惟其如此,上世纪60年代,中央美术学院培养美术史人才,比较注意史与论的结合、创作与鉴赏的兼顾、理论与实践的互动。我考本科时看到的简章,就写明了培养美术史、美术理论和美术鉴赏人才。我读本科时,前三年每周都有半天美术实践课,以便在实践中理解艺术理论,培养视觉审美能力,锻炼直觉感悟力,造就把握艺术品质的能力。这可能是当时老师们的设想。新世纪以来,随着大美术概念的兴起,美术史学也发生了巨大变化。研究对象不再局限于纯美术、工艺美术,而是一切美术领域,甚至涵盖了全部视觉对象。美术史学正在成为以图像为媒介,深入探讨社会人文种种问题的基础学科,成为“一个以视觉形象为中心的各种学术兴趣和研究方法的交汇之地和互动场所”,美术史系也不再仅仅设在美术院校,也成为综合大学的专业。作为人文学科的美术史,要求学者具备人文社科素养,不被专门的领域所局限,甚至以百科全书式的通才自立,是完全必要的,因为研究的对象是丰富生动的,处于各种复杂的联系之中,是多种学科的对象,因此通晓各相关学科的研究方法,是非常有益的。过去王逊先生、金维诺先生一直鼓励我们通晓文史哲,掌握有关学科的知识基础和研究方法,以便在没有相关学科的成果可以参照时,自己去研究。但目的不是跨出去而已,也还是要走回来。我想,在美术学院从事美术史研究,既不免要面对艺术学徒,也有深入研究艺术本体的条件。因此从本体和他律的连接上,既可以合理地打通跨越学科地处理二者的关系,也仍然可以把研究美术史学本身视为一种方向。如果说用图像研究历史是为了“究天人之际,通古今之变”,那么用图像研究美术史还可以“为天地立心,为生民立命”,安顿精神,提升心灵,实现人文关怀。

第三点是自立与他山。也就是怎样处理民族传统、现实需要与借鉴外国的关系。在上世纪80年代初,西方美术史中赞助人的研究取向,被用于美国的中国美术史研究,也开始介绍到中国来。这种社会学的研究方法,只关注赞助人以经济力量影响画家的创作,但忽视了艺术家的独创性,对于研究中国古代书画鉴藏与创作的关系,在很大程度上并不适用。因为,中国古代的公私收藏,主要对象是历史上的经典作品,重要的功用之一是体现对传统的拥有、对文化的守护,获得阐释传统的视觉资源,没有按需订件那么简单。百年以来,中国艺术文化的发展,置身于中西文化碰撞与交流的历史条件下,又离不开中国传统,所以在美术史的研究上,一是采用外国的良规加以发挥,另一条路是择取中国的遗产,融合新机,既要借鉴他山,更要卓然自立,如果把一种引进理论方法脱离本身实际当成教条,就不是丰富了研究的工具,而是给自己套上了枷锁。西方的美术史家,包括西方研究中国古今美术的专家,他们对中国文化的热爱,他们钻研学术的精神,他们对中外交流的贡献,都应当给予充分评价。也应该看到,他们治史中的理论见解,有些反映了不同民族美术的共同问题,甚至揭示了客观真理的一些方面,并没有他者的局限。“不识庐山真面目,只缘身在此山中。”苏轼的诗句提示我们,了解山外他者对“庐山”的观察,可以克服自己的局限。西方美术史家的“他者的眼光”,无疑也对开拓中国美术史的研究很有启发,何况实现文化自觉的一个重要方法就是在世界范围内重新审视自己的文化。

[目标坐标条目]
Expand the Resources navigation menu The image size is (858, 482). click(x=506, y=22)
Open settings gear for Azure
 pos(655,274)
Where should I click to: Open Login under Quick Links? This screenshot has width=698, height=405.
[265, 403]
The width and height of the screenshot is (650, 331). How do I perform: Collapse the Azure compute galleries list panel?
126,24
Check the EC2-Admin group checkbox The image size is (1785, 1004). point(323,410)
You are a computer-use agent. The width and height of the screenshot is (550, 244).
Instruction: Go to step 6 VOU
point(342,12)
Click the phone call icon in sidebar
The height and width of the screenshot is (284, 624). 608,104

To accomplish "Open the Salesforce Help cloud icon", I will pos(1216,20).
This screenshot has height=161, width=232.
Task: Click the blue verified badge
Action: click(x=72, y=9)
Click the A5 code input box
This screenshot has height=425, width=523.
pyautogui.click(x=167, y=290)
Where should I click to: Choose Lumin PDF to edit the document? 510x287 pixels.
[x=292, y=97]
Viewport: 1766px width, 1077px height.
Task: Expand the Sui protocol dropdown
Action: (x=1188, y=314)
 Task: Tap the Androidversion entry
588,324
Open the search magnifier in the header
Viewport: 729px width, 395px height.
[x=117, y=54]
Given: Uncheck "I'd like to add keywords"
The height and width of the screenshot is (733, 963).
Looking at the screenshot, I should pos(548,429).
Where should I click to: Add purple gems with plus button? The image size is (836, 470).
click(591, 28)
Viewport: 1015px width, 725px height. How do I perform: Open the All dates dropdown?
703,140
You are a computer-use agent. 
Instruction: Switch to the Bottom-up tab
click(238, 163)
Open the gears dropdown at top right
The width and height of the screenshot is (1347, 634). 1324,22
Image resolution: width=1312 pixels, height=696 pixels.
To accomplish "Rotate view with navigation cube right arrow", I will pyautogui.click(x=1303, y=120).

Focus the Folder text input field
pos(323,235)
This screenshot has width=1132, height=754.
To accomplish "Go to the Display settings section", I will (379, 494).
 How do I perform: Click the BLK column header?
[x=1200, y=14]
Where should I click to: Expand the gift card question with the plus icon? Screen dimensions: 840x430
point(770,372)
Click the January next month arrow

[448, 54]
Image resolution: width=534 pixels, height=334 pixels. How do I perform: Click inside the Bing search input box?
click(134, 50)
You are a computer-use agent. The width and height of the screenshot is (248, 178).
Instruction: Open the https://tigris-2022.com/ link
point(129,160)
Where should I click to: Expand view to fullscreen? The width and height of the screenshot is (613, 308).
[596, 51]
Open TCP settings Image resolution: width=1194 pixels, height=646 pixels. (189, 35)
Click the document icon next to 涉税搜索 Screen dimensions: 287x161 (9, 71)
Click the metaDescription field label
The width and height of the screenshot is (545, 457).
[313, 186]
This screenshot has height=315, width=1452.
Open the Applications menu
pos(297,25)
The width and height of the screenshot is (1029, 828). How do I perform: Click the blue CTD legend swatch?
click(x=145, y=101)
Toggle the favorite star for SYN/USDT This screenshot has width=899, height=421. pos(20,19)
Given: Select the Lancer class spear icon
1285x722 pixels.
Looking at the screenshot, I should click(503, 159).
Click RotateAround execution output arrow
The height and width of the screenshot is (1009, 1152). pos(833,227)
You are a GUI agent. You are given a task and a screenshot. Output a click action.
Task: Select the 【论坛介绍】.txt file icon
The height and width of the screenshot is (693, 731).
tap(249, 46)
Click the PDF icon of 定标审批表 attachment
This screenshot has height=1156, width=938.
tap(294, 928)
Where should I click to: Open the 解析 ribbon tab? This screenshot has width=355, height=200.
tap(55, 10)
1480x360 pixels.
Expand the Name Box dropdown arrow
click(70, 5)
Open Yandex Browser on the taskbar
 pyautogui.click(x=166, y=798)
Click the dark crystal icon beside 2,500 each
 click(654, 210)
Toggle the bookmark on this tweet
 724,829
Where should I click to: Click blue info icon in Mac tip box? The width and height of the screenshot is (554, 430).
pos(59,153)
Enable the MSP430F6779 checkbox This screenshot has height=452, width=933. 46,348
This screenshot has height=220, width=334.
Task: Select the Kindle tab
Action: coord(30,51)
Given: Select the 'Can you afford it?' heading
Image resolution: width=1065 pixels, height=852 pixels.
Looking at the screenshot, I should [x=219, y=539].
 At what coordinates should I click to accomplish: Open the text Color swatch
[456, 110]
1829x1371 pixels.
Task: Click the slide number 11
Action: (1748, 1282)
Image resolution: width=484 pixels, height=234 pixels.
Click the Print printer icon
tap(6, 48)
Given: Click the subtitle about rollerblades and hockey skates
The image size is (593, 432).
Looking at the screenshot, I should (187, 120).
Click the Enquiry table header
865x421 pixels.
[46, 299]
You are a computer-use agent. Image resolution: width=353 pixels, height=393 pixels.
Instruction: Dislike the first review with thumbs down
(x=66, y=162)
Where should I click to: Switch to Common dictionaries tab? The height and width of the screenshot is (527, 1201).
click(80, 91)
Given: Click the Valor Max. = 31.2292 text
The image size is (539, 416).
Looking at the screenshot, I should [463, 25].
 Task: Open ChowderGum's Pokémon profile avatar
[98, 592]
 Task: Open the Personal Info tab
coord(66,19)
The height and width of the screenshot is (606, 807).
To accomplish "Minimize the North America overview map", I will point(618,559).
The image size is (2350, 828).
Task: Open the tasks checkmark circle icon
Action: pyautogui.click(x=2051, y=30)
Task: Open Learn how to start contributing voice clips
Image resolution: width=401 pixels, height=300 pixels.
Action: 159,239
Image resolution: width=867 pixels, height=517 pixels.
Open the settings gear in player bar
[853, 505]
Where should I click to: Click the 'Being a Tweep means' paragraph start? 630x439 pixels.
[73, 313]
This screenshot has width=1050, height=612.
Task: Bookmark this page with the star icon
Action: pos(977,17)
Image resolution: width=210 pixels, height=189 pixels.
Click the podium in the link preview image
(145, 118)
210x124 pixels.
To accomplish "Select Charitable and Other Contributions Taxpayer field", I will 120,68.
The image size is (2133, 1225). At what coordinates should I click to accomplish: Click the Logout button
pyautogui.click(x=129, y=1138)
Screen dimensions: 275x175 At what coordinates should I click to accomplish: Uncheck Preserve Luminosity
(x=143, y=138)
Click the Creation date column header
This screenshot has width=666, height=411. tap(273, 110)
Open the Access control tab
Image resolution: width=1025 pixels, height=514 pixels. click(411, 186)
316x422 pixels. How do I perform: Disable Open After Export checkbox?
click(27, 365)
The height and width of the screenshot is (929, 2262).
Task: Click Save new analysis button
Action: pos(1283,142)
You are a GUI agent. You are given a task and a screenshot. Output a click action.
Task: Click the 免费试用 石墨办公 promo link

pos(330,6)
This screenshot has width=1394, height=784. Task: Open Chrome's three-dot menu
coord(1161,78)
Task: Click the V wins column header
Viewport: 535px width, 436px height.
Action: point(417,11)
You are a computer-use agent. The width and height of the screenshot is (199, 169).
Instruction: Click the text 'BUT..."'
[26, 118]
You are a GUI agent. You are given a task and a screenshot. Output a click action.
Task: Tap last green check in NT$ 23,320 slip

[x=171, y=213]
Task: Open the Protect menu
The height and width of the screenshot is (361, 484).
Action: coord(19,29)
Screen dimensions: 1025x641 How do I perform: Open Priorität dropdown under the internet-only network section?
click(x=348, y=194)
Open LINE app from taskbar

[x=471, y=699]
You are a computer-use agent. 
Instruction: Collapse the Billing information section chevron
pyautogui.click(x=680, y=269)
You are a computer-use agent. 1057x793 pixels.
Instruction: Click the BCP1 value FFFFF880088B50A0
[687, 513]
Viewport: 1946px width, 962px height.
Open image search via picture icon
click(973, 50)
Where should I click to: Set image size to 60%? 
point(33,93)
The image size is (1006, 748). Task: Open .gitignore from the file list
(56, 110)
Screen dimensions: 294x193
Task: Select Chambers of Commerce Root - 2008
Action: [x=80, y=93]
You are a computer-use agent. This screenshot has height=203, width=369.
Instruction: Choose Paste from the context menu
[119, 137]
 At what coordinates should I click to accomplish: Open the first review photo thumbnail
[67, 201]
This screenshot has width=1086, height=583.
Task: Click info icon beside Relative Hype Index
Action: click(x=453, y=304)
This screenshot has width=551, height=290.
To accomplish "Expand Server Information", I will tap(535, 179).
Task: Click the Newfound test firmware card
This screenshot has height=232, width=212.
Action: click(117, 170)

» 练习目标
请原样打印美术史研究文段中以“第三点是自立与他山。也就是怎”开始、以“界范围内重新审视自己的文化。”结束的部分。 以上记录取自另一来源。

» 练习结果
第三点是自立与他山。也就是怎样处理民族传统、现实需要与借鉴外国的关系。在上世纪80年代初,西方美术史中赞助人的研究取向,被用于美国的中国美术史研究,也开始介绍到中国来。这种社会学的研究方法,只关注赞助人以经济力量影响画家的创作,但忽视了艺术家的独创性,对于研究中国古代书画鉴藏与创作的关系,在很大程度上并不适用。因为,中国古代的公私收藏,主要对象是历史上的经典作品,重要的功用之一是体现对传统的拥有、对文化的守护,获得阐释传统的视觉资源,没有按需订件那么简单。百年以来,中国艺术文化的发展,置身于中西文化碰撞与交流的历史条件下,又离不开中国传统,所以在美术史的研究上,一是采用外国的良规加以发挥,另一条路是择取中国的遗产,融合新机,既要借鉴他山,更要卓然自立,如果把一种引进理论方法脱离本身实际当成教条,就不是丰富了研究的工具,而是给自己套上了枷锁。西方的美术史家,包括西方研究中国古今美术的专家,他们对中国文化的热爱,他们钻研学术的精神,他们对中外交流的贡献,都应当给予充分评价。也应该看到,他们治史中的理论见解,有些反映了不同民族美术的共同问题,甚至揭示了客观真理的一些方面,并没有他者的局限。“不识庐山真面目,只缘身在此山中。”苏轼的诗句提示我们,了解山外他者对“庐山”的观察,可以克服自己的局限。西方美术史家的“他者的眼光”,无疑也对开拓中国美术史的研究很有启发,何况实现文化自觉的一个重要方法就是在世界范围内重新审视自己的文化。